El Dream Team que se alzó con la Orejona en 1992 era un gran equipo liderado por 4 fueras de serie: Michael Laudrup, Hristo Stoichkov, Ronald Koeman y Johan Cruyff. Los Guardiola, Eusebio, Amor, Bakero, Beguiristain, Sergi, Ferrer o Zubizarreta no eran más que unos talentosos que tuvieron la buena fortuna de estar en el lugar adecuado a la hora indicada. No pretendo restarles ningún merito, pero me recuerdan un poco a Ringo Starr… no dudo que hubiera llegado a ser músico sin John y Paul, pero con Los Beatles pasó a la historia. Cuestión de nacer con estrella, será.

Sin embargo, desde el 94 hasta ahora, en España las cosas se han hecho bien, con conciencia, y el orgullo ganador se ha ido moldeando por muchos guerrilleros que pelearon solos en la jungla, para ahora disfrutar del trono del deporte mundial. Arantxa Sánchez Vicario, Alexanko, Michel y Butragueño, Juan Carlos Moyá, Miguel Indurain, Fernando Martín… Figuras que destacaran en el deporte nunca nos faltaron, pero jamás hubo una GENERACIÓN, jamás hubo un trabajo en equipo, una infraestructura lo suficientemente fuerte como para soportar la presión de ser campeones y poder mantenerse en lo más alto.

Eso es lo que ha cambiado ahora. Pau Gasol juega en Los Ángeles Lakers y ha sido el primer español en disputar una final de la NBA; Nadal acaba de ganar el Masters de Canadá, ha ganado el Roland Garros y Winbledon este año, y está más cerca que nunca de derrocar a Roger Federer en el número uno de la lista de la ATP; Alberto Contador ganó el Tour de Francia el año pasado y el Giro este año; Oscar Pereiro, finalmente, fue declarado ganador del Tour 2006 tras el positivo de Floyd Landis; la selección de baloncesto viaja a Pekín tras aplastar en dos partidos al combinado argentino, Jorge Garbajosa acaba de firmar un contrato multimillonario con un equipo ruso, Rudy Fernández acaba de firmar con los Portland Trailblazers; Pedrosa y Lorenzo se pelean por ser los mejores sobre dos ruedas en la categoría reina, MotoGP; y que decir de la selección de fútbol: campeona de Europa y líder de todas las estadísticas del torneo. Además, Torres fue bota de plata el campeonato pasado, Iker se afianza como el mejor portero del mundo, Xavi, Iniesta y Silva tienen el mundo, literalmente, a sus pies, Villa es el delantero más temido del viejo continente y por atrás aprietan los Sergio Ramos, Cazorla, De la Red, Xabi AlonsoBojan y compañía. Pero es que, hasta el ex portero del F.C. Barcelona, Jesús Mariano Angoy, fue el máximo anotador de la NFL Europa con los Barcelona Dragons y… ¡llegó a jugar con los Denver Broncos en la NFL a finales del siglo pasado!

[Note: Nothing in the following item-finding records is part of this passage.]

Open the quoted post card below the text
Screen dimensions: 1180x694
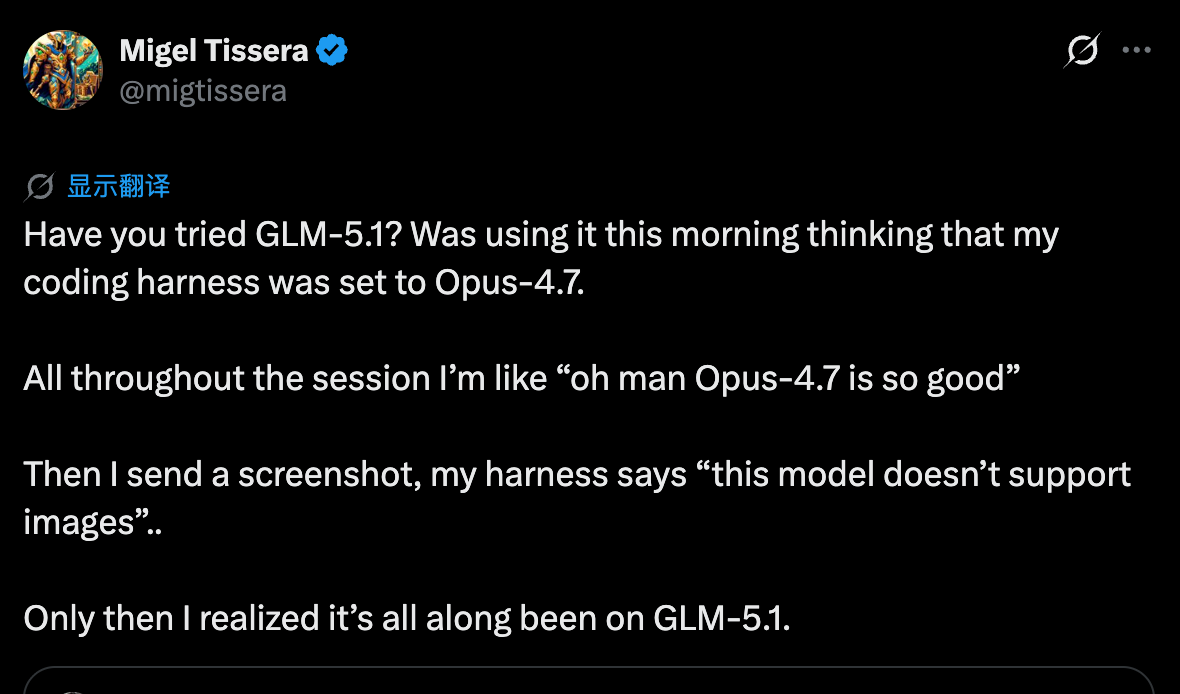click(x=590, y=680)
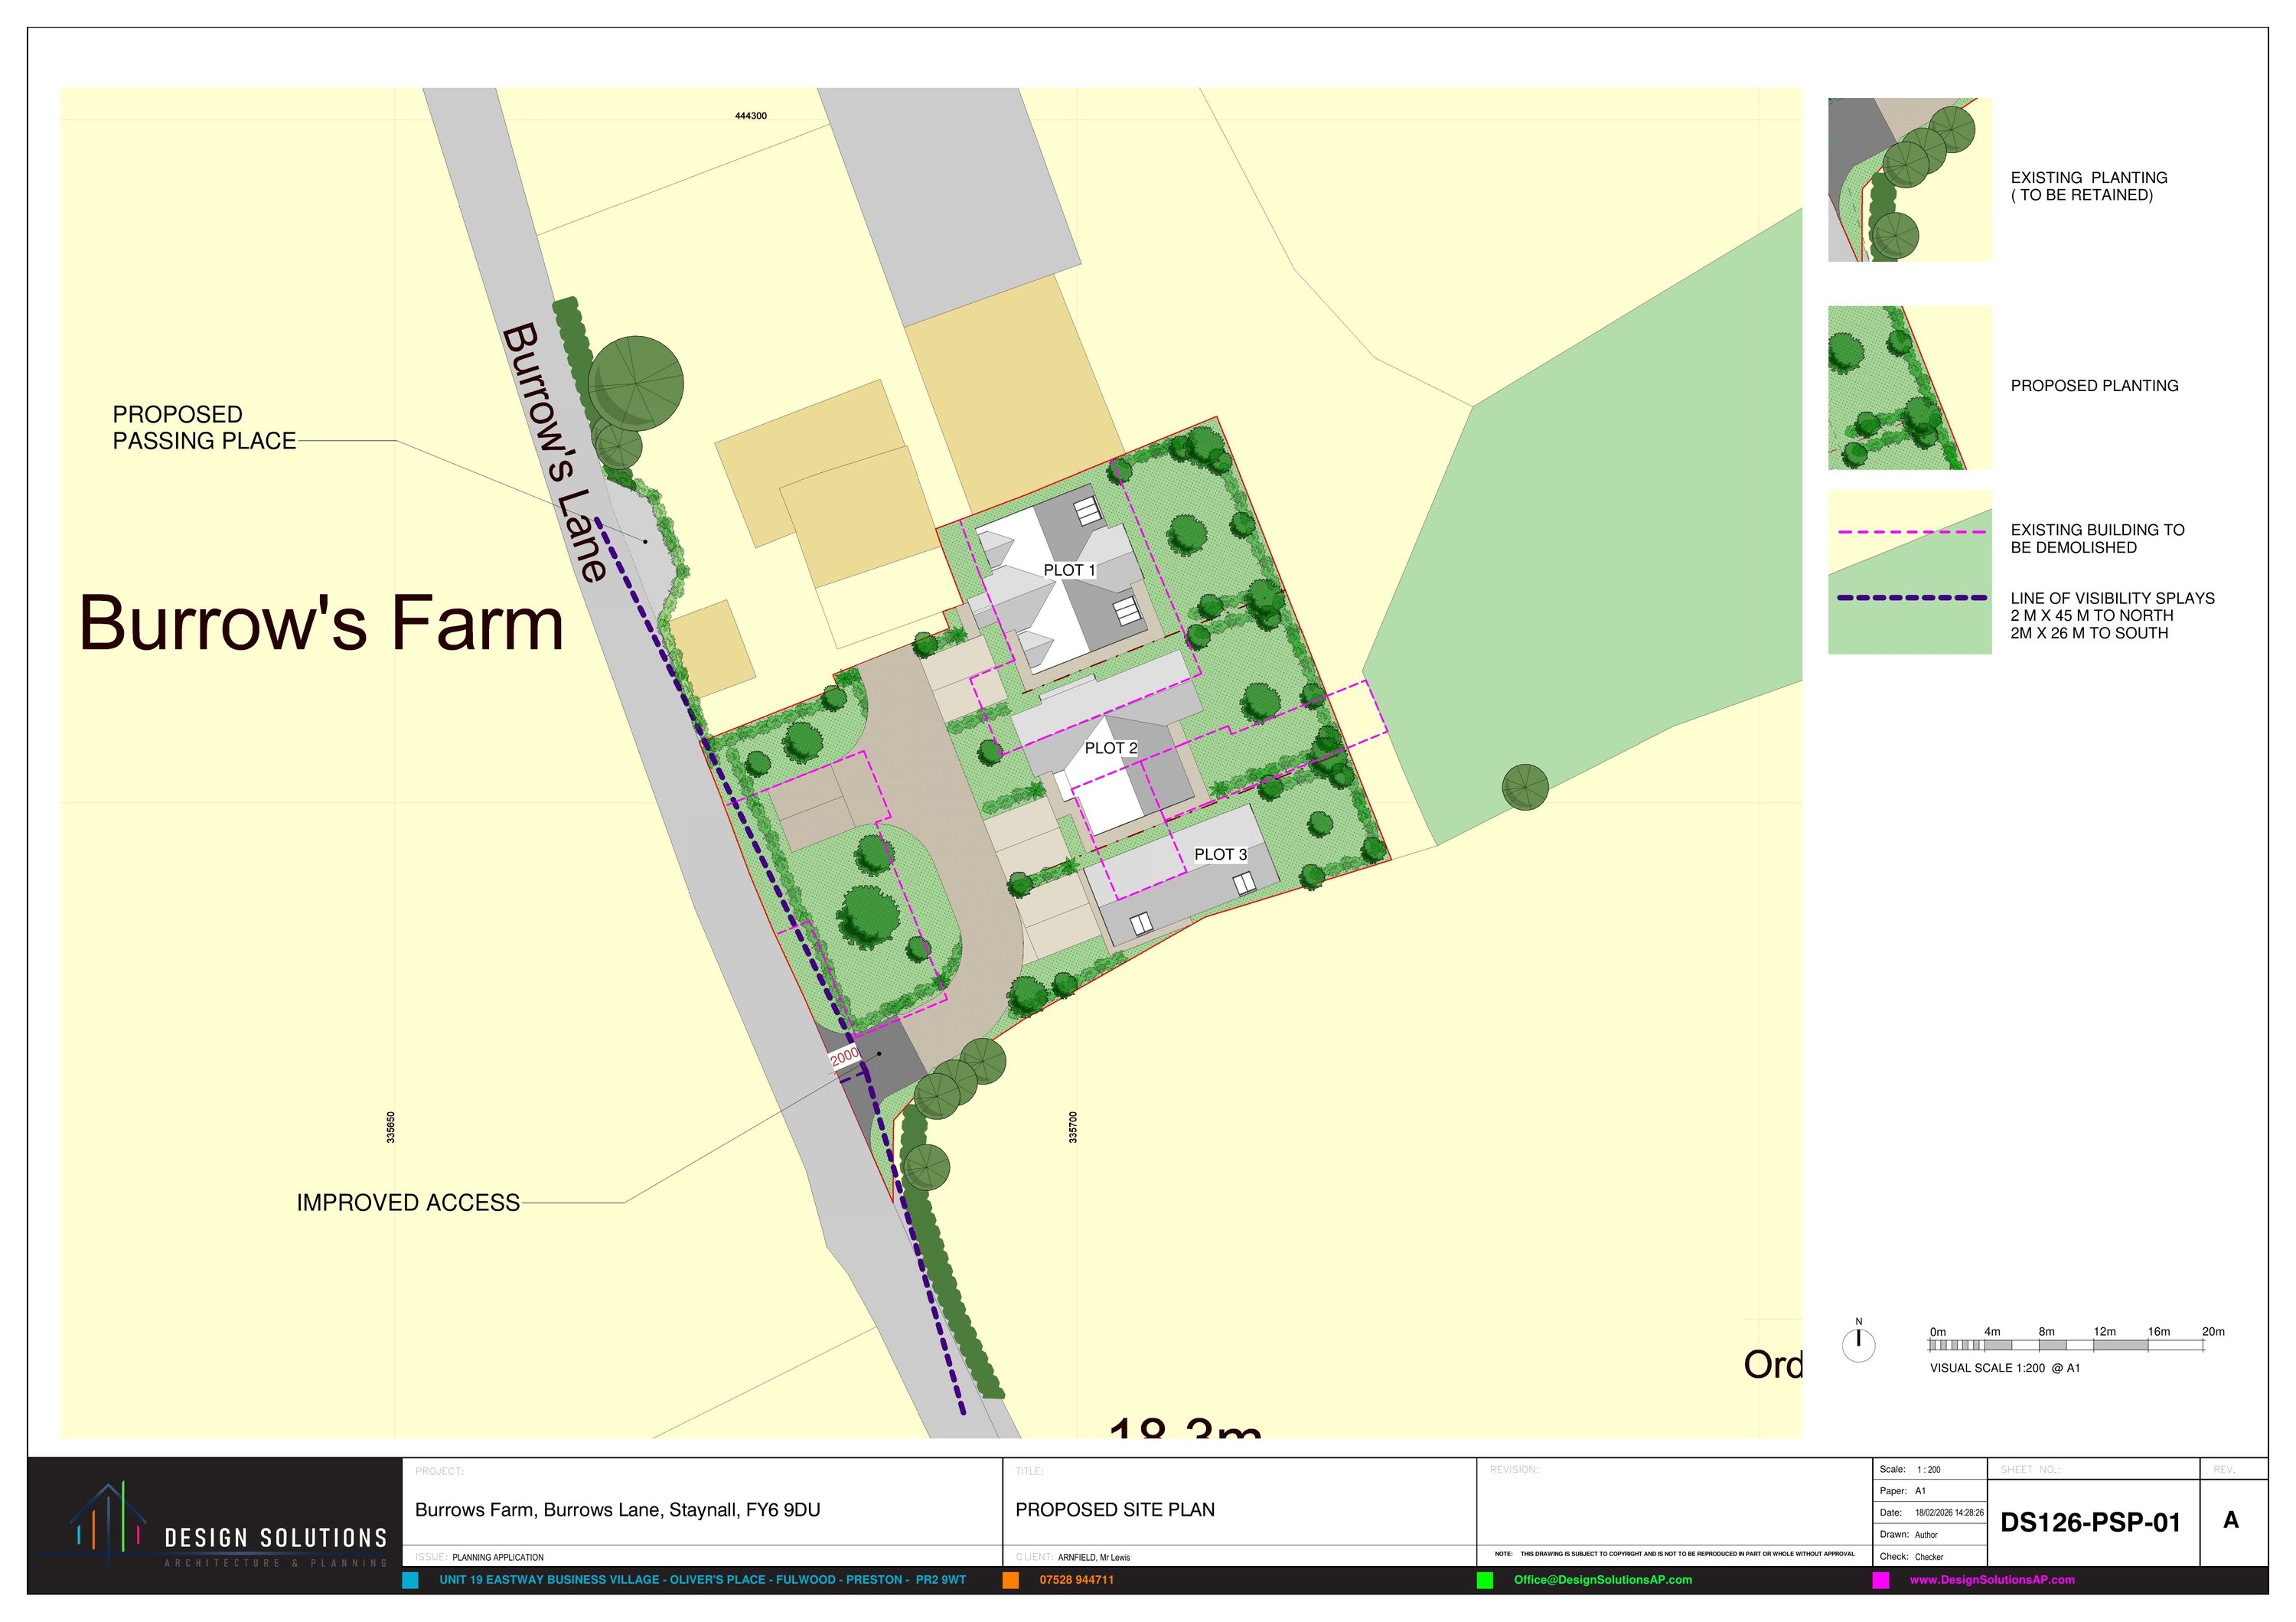The height and width of the screenshot is (1622, 2296).
Task: Click the proposed planting legend thumbnail
Action: point(1909,388)

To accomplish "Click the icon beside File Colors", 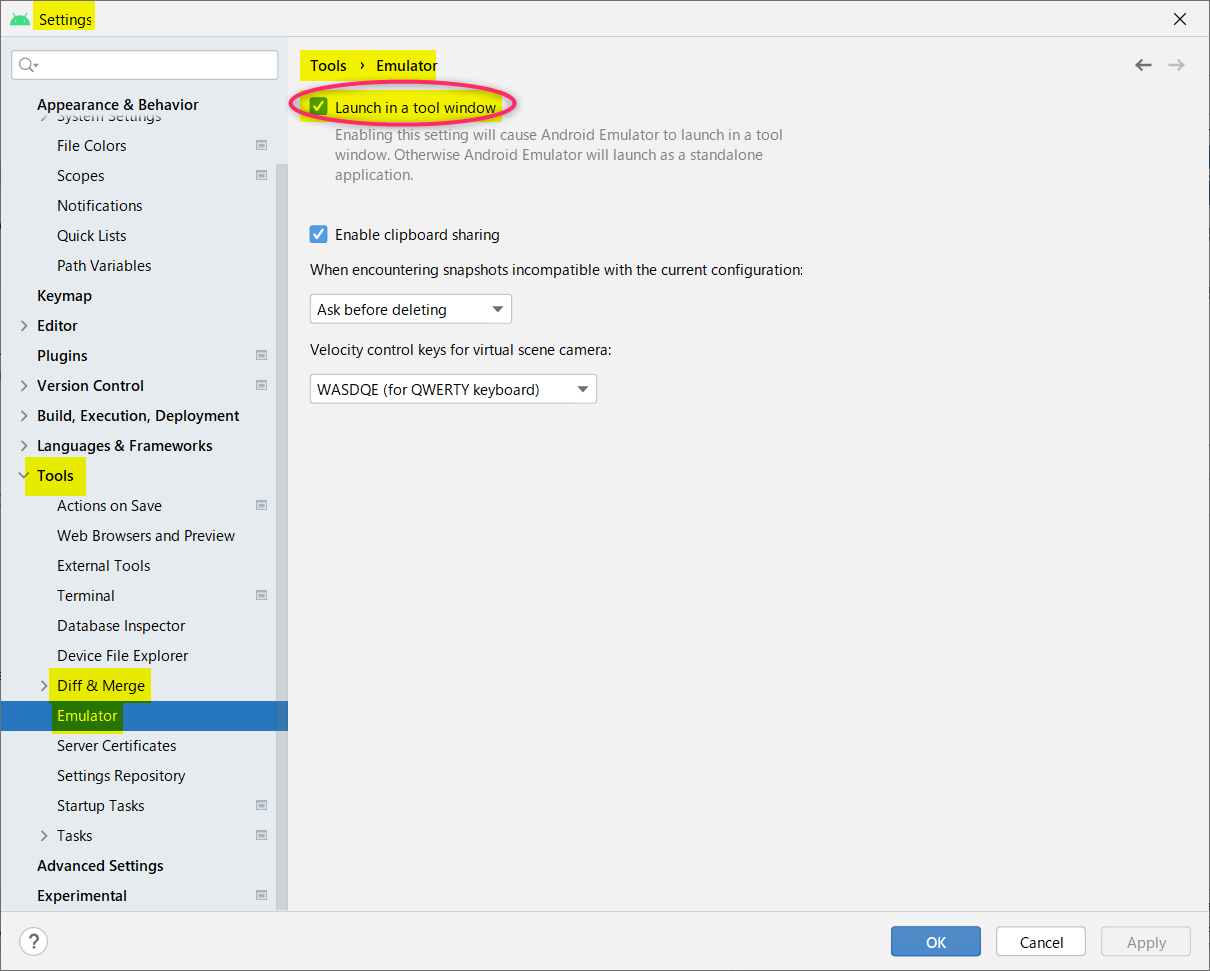I will [x=261, y=145].
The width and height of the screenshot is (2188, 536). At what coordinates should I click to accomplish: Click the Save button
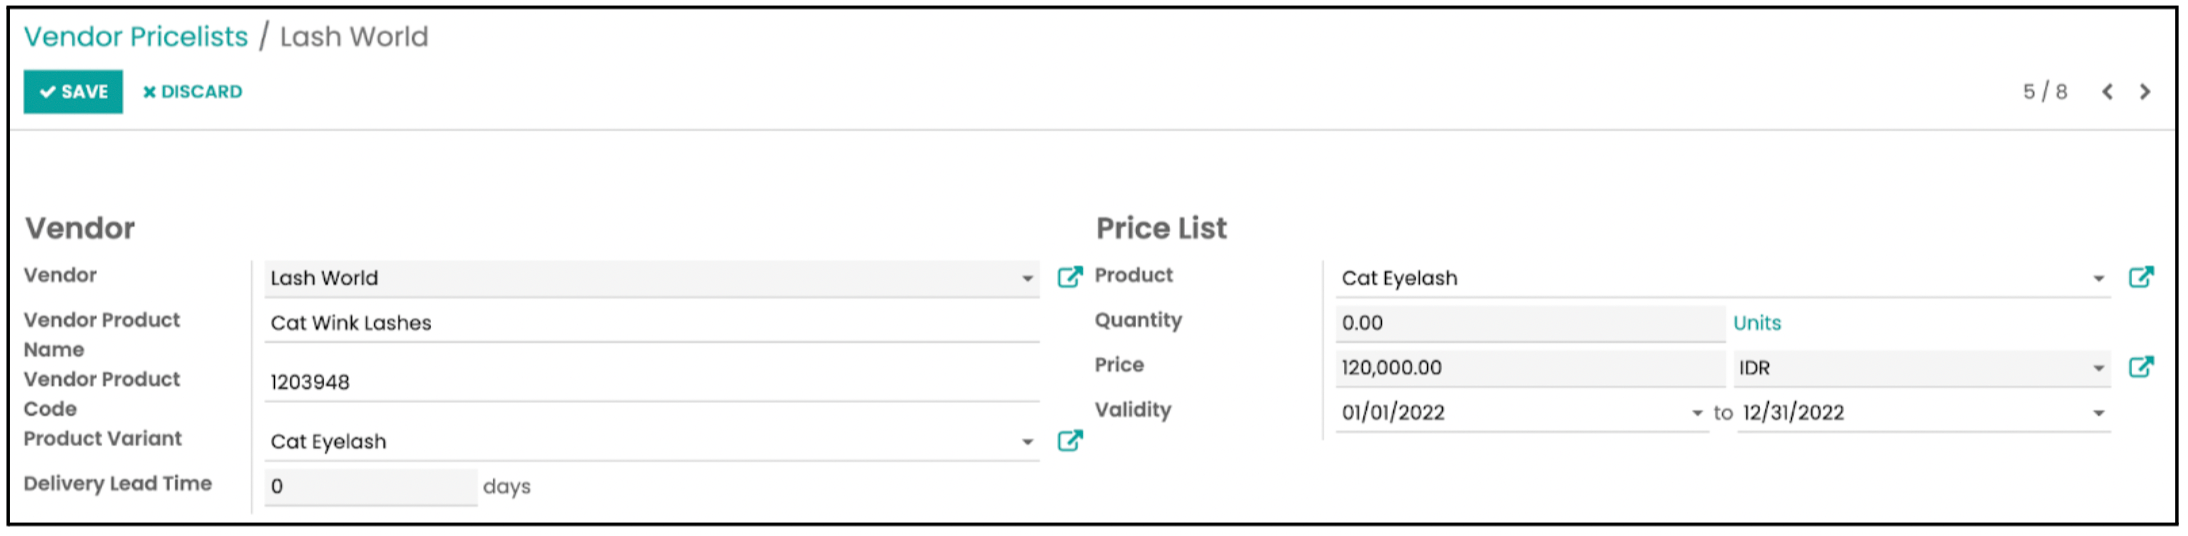pyautogui.click(x=73, y=92)
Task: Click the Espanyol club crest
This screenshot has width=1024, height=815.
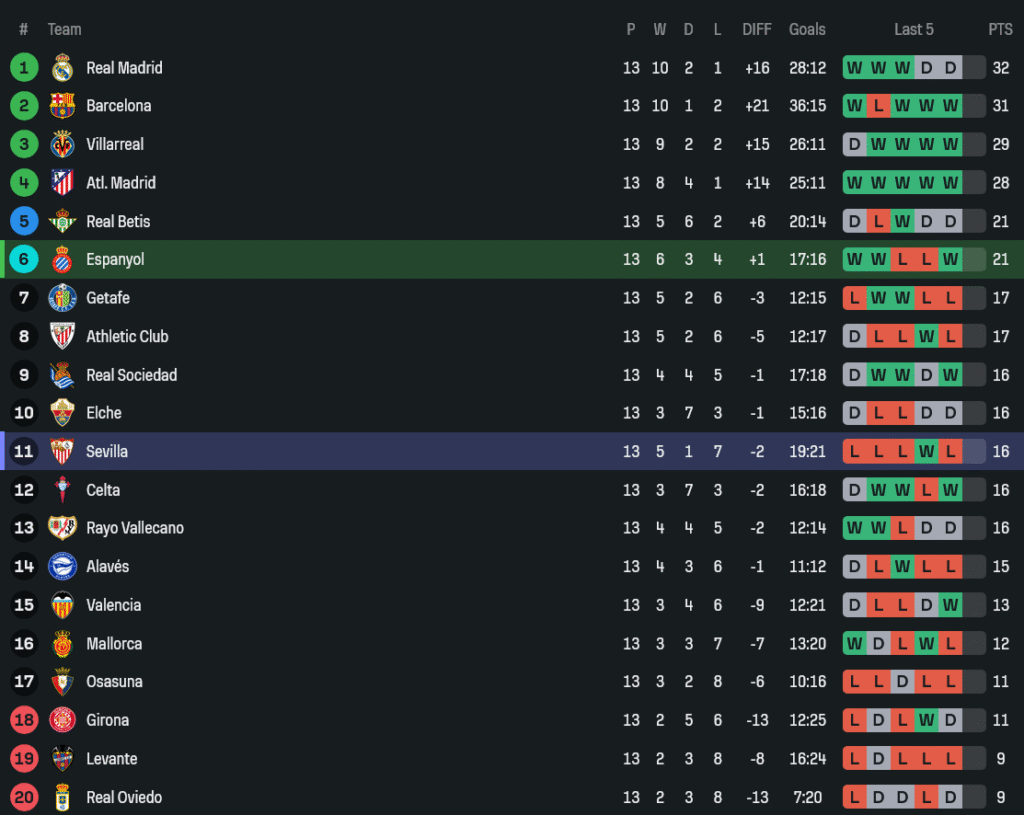Action: pyautogui.click(x=62, y=259)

Pero no queda hay la lista de grandes deportistas de la actualidad nacidos con bandera española. Mientras escribo estas líneas Paquillo Fernández acaba de romper el récord mundial de 10km marcha y se perfila como la mayor esperanza de medalla para la delegación ibérica en atletismo durante los inminentes Juegos Olímpicos de Pekín.

La lista es larga y a mí, la verdad, me ataca la nostalgía al recordar la emoción que me invadió con las medallas de oro en 1992 de Fermín Cacho, Jose Manuel Moreno o Martín López-Zubero (¡este no hablaba ni español!). Entonces, veía a estos deportistas como verdaderos héroes, casí como superhombres que habían sido tocados con una varita mágica, la de los ganadores natos. Hoy, parece que el sueño no está tan lejos; parece que con trabajo y esfuerzo se puede llegar a la cima. Hoy peleamos de igual a igual con todos y, según cuentan las estadísticas, la mayoría de las veces salimos ganadores de ese combate.

¡A por ellos!

Tras la resaca…

Quería dejar pasar algo de tiempo antes de escribir un post sobre España y la Euro2008. De sobra está ahora el que llegue yo a congratularme por la victoria de la selección ibérica (eso ya lo habéis hecho vosotros con inumberables llamadas y SMS…a todos, ¡Gracias!), pero si me gustaría dejar, tras la resaca de éxito, mis conclusiones sobre los jugadores, el juego, el entrenador y el torneo en general.

Por partes, como dijo Jack el Destripador:

El juego

Jamás, en la historia de España, ha habido un equipo que jugara tan bien al fútbol como la selección de Luis en esta Euro 2008. Dejamos atrás tiempos oscuros en los que el peso del juego recaía sobre los hombros de gente como Bakero, Nadal, Iván Campo, Hierro o Amor (¿qué muchos de estos jugadores eran centrales? ¡Ja, preguntadle a Clemente!). Atrás quedan también los años en los que la selección era un grupo de jugadores meritorios que se limitaban a tener un par de buenos partidos en una temporada (Por mucho que admire a Camacho y su testiculina, hacer internacionales a Alkiza, Javi Moreno, Dani García Lara, De Pedro, Romero, Munitis y un largo etcetera dan para pensar…).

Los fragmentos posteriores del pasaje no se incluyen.